» PROBLEM
Rewrite the lines below, replacing "Return" with "Give" and leaving everything else unchanged.

» SUPPLIED DATA
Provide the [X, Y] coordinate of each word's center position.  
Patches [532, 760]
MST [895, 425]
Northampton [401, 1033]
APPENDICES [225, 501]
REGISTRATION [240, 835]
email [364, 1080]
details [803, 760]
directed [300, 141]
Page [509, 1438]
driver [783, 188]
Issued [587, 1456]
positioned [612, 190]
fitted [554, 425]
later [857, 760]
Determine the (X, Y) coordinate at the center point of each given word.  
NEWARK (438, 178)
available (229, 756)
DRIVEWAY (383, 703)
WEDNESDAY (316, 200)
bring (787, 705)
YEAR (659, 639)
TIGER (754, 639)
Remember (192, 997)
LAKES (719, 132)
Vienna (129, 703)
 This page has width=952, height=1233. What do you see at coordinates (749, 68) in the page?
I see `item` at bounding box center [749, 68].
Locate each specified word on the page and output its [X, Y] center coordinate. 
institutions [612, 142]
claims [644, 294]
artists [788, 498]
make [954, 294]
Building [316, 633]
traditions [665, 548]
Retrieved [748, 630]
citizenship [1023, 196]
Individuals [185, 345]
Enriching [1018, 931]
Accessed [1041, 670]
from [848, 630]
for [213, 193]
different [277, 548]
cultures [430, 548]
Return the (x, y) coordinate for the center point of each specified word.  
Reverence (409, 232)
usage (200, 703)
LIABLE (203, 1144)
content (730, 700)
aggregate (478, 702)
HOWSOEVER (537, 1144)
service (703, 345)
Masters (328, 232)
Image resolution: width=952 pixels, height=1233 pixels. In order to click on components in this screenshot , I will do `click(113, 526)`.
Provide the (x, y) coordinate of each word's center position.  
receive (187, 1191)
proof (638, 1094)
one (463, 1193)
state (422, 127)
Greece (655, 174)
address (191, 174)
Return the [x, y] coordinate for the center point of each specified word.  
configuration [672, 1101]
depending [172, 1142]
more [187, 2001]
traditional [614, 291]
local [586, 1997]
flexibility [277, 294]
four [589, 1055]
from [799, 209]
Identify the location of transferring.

» REPLY
Provide the [X, Y] coordinate of each word's center position.  
Patches [532, 760]
MST [895, 425]
Northampton [401, 1033]
APPENDICES [225, 501]
REGISTRATION [240, 835]
email [364, 1080]
details [803, 760]
directed [300, 141]
Page [509, 1438]
driver [783, 188]
Issued [587, 1456]
positioned [612, 190]
fitted [554, 425]
later [857, 760]
Determine the (X, Y) coordinate at the center point of each given word.  
NEWARK (438, 178)
available (229, 756)
DRIVEWAY (383, 703)
WEDNESDAY (316, 200)
bring (787, 705)
YEAR (659, 639)
TIGER (754, 639)
Remember (192, 997)
LAKES (719, 132)
Vienna (129, 703)
 This page has width=952, height=1233. What do you see at coordinates (749, 68) in the page?
I see `item` at bounding box center [749, 68].
Locate each specified word on the page and output its [X, Y] center coordinate. 
institutions [612, 142]
claims [644, 294]
artists [788, 498]
make [954, 294]
Building [316, 633]
traditions [665, 548]
Retrieved [748, 630]
citizenship [1023, 196]
Individuals [185, 345]
Enriching [1018, 931]
Accessed [1041, 670]
from [848, 630]
for [213, 193]
different [277, 548]
cultures [430, 548]
Give the (x, y) coordinate for the center point of each specified word.  
Reverence (409, 232)
usage (200, 703)
LIABLE (203, 1144)
content (730, 700)
aggregate (478, 702)
HOWSOEVER (537, 1144)
service (703, 345)
Masters (328, 232)
Image resolution: width=952 pixels, height=1233 pixels. In order to click on components in this screenshot , I will do `click(113, 526)`.
Provide the (x, y) coordinate of each word's center position.  
receive (187, 1191)
proof (638, 1094)
one (463, 1193)
state (422, 127)
Greece (655, 174)
address (191, 174)
Give the [x, y] coordinate for the center point of each specified word.  
configuration [672, 1101]
depending [172, 1142]
more [187, 2001]
traditional [614, 291]
local [586, 1997]
flexibility [277, 294]
four [589, 1055]
from [799, 209]
Identify the location of transferring.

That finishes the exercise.